Coordinated Primary-Care Access in Rural and Suburban Alberta, with a Contextual Comparison to Rural Wyoming: A Systematic Review and Narrative Synthesis of Community Pharmacist–Family Physician Care Models

Tomasz Karczewski, Jennifer M. L. Stephens, Dawid Karczewski, Sahar Feizizadeh, Dhwani Dixit, Mihaela Olsen

Background/Objectives: Primary-care access in Alberta, Canada, is shaped by geography, attachment, timeliness, continuity, and local service capacity. Rural communities may face travel burden, workforce fragility, and intermittent services, whereas suburban communities may have nearby facilities but still experience delayed access, low attachment, and fragmented episodic care. Rural Wyoming has some similar geographic and workforce constraints, although the jurisdictions differ in financing, regulation, and pharmacist scope.
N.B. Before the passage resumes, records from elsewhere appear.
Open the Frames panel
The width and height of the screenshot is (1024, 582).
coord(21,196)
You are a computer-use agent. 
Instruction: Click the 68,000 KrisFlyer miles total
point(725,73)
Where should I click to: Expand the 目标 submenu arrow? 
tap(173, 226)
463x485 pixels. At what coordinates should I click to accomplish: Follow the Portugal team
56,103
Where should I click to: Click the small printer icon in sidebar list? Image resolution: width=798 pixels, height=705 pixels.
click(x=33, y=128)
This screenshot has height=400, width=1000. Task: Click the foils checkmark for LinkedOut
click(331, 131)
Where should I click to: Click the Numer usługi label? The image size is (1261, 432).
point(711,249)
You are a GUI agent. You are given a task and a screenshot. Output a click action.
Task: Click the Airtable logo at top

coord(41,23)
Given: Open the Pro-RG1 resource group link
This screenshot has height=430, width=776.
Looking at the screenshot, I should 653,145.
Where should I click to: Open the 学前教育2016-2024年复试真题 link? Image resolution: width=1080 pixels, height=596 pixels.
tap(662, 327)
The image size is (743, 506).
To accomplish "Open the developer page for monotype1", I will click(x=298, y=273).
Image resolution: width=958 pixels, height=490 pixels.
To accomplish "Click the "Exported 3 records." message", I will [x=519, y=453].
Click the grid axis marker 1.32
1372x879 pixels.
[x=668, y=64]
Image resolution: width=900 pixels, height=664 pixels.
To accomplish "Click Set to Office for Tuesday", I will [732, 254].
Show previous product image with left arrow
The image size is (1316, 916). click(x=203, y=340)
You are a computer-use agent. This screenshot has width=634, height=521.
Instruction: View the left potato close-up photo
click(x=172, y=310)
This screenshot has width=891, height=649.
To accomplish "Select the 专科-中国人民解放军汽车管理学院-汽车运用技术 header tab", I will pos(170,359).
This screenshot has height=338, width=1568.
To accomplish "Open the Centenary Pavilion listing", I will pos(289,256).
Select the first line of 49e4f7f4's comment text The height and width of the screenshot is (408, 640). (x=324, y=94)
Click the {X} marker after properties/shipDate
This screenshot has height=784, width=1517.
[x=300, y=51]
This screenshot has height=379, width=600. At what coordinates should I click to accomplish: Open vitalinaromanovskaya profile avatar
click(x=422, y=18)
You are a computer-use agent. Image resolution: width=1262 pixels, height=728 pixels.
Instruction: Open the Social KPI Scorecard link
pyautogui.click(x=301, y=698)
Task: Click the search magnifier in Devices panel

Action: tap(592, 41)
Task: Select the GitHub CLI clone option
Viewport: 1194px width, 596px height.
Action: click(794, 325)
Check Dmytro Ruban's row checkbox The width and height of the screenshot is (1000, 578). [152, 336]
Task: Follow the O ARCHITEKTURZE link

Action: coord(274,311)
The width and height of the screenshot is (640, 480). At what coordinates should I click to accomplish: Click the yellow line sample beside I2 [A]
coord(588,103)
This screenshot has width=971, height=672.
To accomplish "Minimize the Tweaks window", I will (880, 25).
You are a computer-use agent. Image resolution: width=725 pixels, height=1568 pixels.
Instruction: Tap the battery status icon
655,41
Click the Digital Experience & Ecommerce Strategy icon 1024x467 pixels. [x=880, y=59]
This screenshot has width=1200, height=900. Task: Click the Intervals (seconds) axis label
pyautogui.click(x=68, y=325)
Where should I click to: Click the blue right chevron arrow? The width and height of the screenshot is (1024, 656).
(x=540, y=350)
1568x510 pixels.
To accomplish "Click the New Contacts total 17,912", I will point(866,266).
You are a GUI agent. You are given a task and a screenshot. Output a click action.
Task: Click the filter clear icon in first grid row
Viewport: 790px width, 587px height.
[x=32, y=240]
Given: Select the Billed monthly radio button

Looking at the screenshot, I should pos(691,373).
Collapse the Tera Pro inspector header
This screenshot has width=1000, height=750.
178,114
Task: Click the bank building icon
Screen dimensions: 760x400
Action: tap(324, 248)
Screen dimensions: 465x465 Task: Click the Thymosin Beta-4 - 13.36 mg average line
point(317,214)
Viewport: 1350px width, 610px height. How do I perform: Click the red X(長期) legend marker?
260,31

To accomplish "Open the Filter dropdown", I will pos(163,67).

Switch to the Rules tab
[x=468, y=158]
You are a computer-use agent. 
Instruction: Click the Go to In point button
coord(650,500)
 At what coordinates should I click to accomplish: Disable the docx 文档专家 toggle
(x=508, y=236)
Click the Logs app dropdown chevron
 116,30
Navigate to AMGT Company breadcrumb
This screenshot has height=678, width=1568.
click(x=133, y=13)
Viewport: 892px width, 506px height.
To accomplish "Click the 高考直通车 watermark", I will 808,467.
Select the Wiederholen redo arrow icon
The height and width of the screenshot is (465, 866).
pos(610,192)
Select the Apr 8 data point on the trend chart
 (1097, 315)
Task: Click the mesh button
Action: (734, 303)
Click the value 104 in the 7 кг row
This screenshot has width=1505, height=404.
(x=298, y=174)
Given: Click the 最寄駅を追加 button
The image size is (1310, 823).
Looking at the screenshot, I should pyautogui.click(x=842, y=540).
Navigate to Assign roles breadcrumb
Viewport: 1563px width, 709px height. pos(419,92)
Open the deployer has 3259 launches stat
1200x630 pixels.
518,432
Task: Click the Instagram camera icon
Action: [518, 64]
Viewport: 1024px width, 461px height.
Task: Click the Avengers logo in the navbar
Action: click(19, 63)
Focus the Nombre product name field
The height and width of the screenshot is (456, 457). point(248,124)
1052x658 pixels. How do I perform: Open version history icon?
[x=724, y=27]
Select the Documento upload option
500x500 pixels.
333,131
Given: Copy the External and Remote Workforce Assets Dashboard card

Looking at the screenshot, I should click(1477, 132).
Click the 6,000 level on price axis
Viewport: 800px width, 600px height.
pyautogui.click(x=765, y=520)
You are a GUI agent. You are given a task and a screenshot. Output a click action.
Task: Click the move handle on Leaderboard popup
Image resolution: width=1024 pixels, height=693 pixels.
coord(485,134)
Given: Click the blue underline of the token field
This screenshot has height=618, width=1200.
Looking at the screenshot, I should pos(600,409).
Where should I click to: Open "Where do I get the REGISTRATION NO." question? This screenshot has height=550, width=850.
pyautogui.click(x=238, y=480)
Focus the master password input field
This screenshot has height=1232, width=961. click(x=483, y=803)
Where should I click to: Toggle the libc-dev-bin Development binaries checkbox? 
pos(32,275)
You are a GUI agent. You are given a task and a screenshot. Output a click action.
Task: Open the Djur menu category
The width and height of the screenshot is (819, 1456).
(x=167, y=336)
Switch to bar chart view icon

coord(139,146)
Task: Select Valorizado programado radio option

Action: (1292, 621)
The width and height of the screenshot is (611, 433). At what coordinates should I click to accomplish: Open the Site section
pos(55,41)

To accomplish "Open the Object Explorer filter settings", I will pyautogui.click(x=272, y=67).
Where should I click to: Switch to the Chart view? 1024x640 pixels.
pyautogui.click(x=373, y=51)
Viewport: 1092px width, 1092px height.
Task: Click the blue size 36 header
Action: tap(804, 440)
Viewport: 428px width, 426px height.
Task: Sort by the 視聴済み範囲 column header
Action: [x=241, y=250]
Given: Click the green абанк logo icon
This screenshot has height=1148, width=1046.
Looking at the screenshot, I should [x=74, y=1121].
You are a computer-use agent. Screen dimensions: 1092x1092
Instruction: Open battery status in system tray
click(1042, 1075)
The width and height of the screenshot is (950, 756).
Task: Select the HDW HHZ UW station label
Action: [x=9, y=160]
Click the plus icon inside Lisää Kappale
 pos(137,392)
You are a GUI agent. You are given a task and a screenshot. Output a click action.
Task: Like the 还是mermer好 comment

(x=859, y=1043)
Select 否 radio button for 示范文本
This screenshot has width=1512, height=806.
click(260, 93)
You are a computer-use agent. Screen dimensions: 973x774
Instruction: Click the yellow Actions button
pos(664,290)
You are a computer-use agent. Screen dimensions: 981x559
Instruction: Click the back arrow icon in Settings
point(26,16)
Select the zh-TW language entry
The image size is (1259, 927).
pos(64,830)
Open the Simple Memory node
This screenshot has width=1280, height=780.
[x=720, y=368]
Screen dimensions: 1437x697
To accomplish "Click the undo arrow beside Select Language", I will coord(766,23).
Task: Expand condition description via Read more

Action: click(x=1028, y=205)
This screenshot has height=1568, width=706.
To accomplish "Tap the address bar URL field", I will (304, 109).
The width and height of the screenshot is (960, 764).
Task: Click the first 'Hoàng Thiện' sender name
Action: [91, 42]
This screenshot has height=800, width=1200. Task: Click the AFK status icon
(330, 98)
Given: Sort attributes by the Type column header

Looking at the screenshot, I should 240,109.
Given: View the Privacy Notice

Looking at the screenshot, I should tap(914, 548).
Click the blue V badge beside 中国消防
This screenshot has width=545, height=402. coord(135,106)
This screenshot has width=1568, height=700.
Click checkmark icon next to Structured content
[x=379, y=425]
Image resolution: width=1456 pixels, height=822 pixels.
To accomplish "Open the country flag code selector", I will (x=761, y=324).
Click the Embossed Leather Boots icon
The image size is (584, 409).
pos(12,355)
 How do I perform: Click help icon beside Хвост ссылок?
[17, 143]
This systematic review and narrative synthesis examined evidence on coordinated community pharmacist–family physician care in rural and suburban Alberta and considered, separately, the contextual relevance of the findings to rural Wyoming and comparable frontier settings. Methods: We searched PubMed/MEDLINE, Embase, Scopus, CINAHL, and the Cochrane Library using controlled vocabulary and free-text terms to identify English-language peer-reviewed studies and practice-relevant evidence published from 1 January 2010 to 19 April 2026. Two authors screened titles/abstracts and full texts and resolved decisions by consensus. Methodological appraisal used design-appropriate Critical Appraisal Skills Programme criteria, and outcome-level certainty was considered using GRADE domains. Results: Thirty-four eligible peer-reviewed or practice-evaluation records were included in the narrative synthesis, and seven official contextual or methodological sources supported jurisdictional interpretation. Evidence was strongest for hypertension, cardiovascular risk reduction, medication management, and chronic disease monitoring. No included study directly compared the same intervention in Alberta and Wyoming; evidence for emergency-department effects and equivalent effectiveness across settings was limited. Conclusions: Coordinated pharmacist–family physician care may extend access to selected medication-related and chronic disease services when supported by documentation, referral, follow-up, and red-flag protocols. Application to Wyoming should be treated as a context-dependent proposition requiring local adaptation and prospective evaluation, not as demonstrated transferability or a substitute for physician-led longitudinal primary care.